Keywords

1 Introduction

In the internet era, online social networks (OSN) are one of the major platforms of communication (see Lazer et al. 2009), supporting place-independent social life; however, recent findings suggest that geographical location of users strongly affect network topology (Takhteyev et al. 2012). Although on the one hand cyberspace is clearly present in the vanishing distance dependent costs of online telecommunication, leading to the claim of the “Death of Distance” thesis (Cairncross 1997), on the other hand the role of geographical location and distance is not clear at all regarding online communication and online involvement itself, because internet seems to stimulate local offline communication (Storper and Venables 2004) and users mostly interact with their strongly connected cliques but are also able to extend their interactions to more distant places than ever before (Wellman 2002). It seems that physical place and distance has a determining power on online communities (Liben-Nowell et al. 2005), and internet infrastructure (Tranos and Nijkamp 2012).

The above mentioned debate raised the question that to what extent an online social network is spatially bounded.
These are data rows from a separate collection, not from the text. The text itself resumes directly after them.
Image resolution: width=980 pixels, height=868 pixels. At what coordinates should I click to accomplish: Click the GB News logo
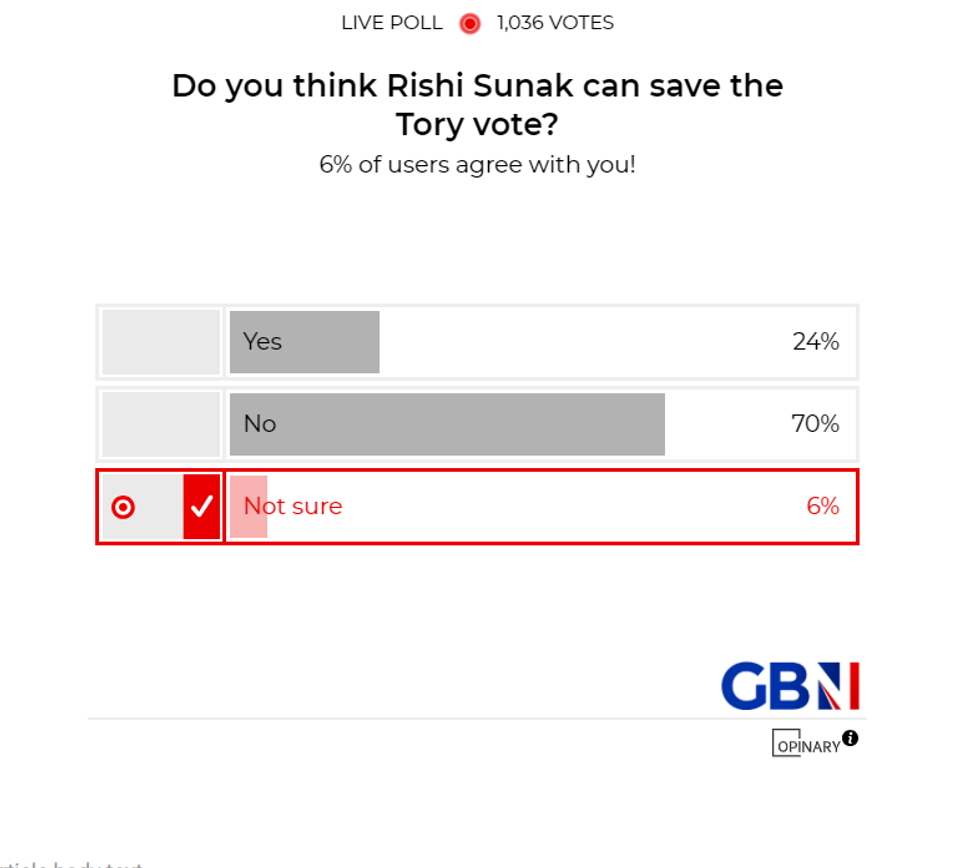[x=790, y=686]
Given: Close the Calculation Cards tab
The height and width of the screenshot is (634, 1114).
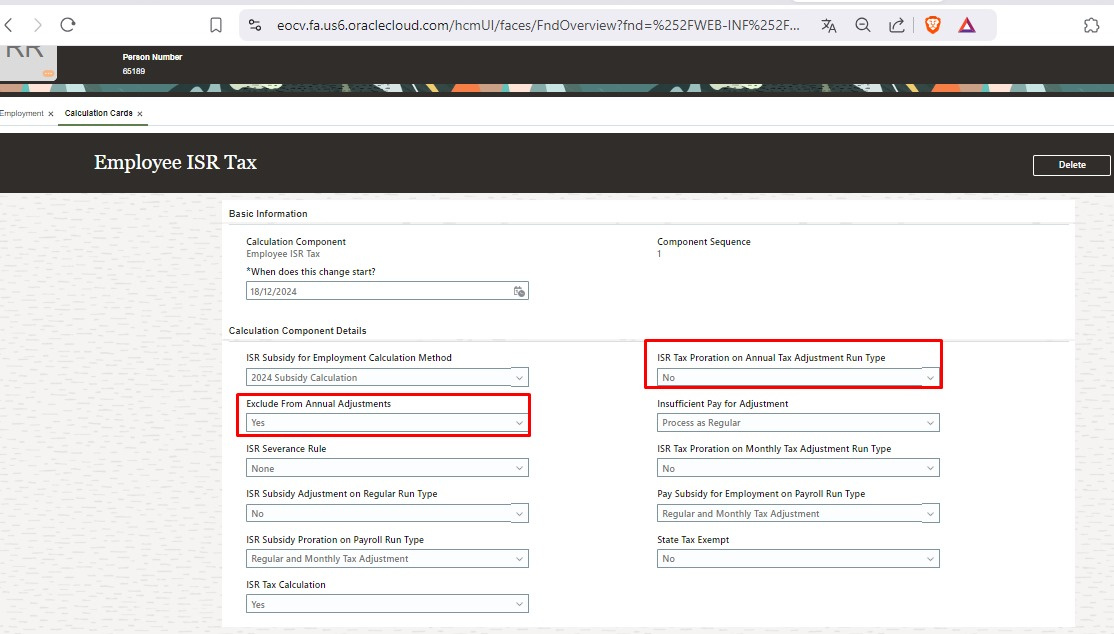Looking at the screenshot, I should point(139,113).

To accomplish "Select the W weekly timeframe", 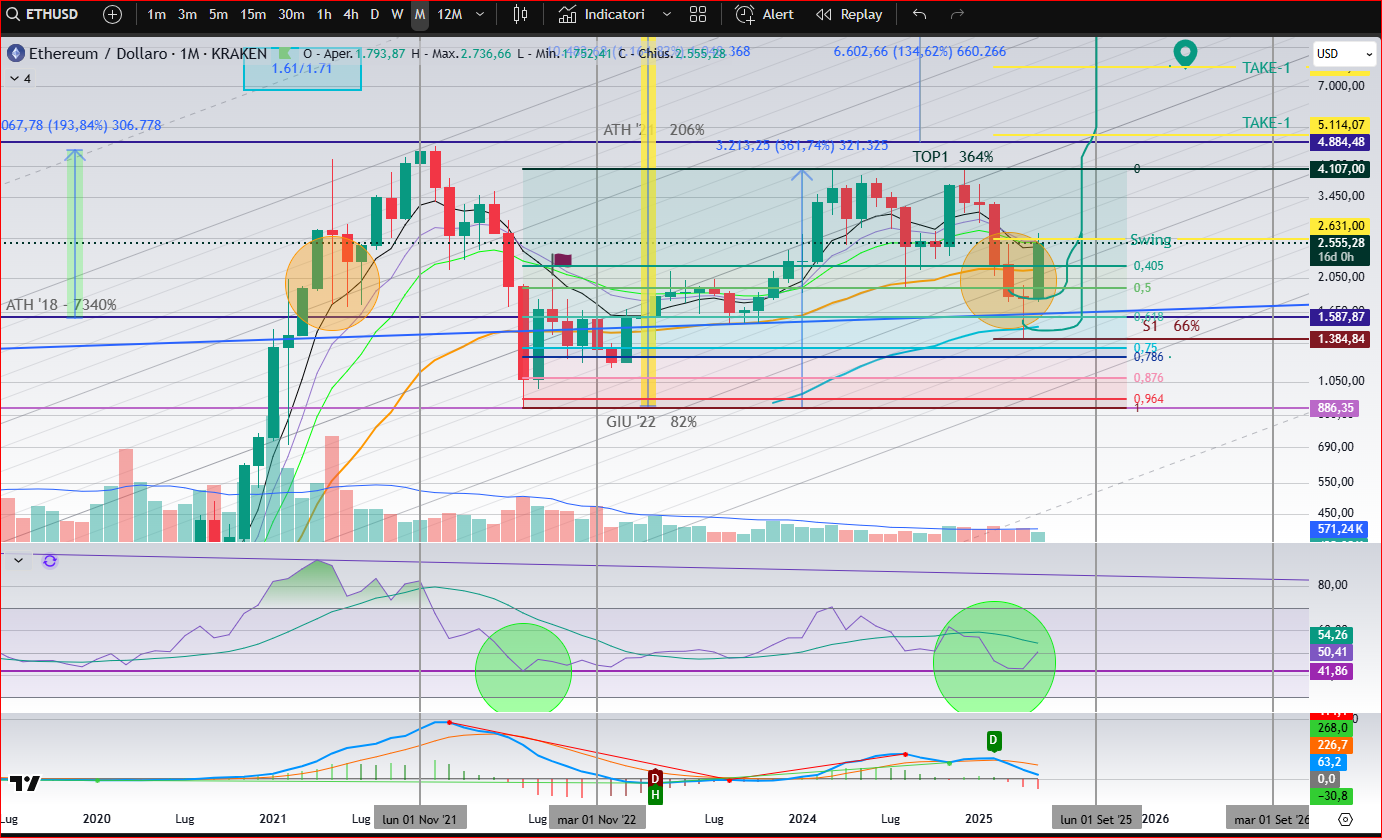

Does proximity matters or OSNs are realized forms of absolute spatial independency? To see it clearer we should note that social network sites are supplemental forms of communication between people who have known each other primarily in real life (Ellison et al. 2006) and OSNs are “biased versions of real-life networks” (Ugander et al. 2011). We claim that virtual space and physical world are strongly interrelated, since it is assumed that flesh and blood users document their offline friendships in the online environment. According to this statement online social networks should be geographically determined, but it is still unclear what spatial motives are decisive in the formation of an OSN. Therefore, the following paper has the aim to give evidences how geography influences OSNs by analysing one of the most important spatial factors of network evolution: the proximity.

2 The Dateset

The following analysis was made by the application of data of the once largest Hungarian online social network site, named iWiW (International Who Is Who). The iWiW was launched in April 2002 and the service became highly popular and reached a few hundred thousands of people by 2005. By the introduction of new functions in 2005–2006 the number of registered users grew rapidly from 1.5 to more than 4 million until December 2008. Later, the website could not meet the challenges of competing with market-leading OSNs (namely Facebook) and, after a long declining period, the service was shut down on June 30, 2014.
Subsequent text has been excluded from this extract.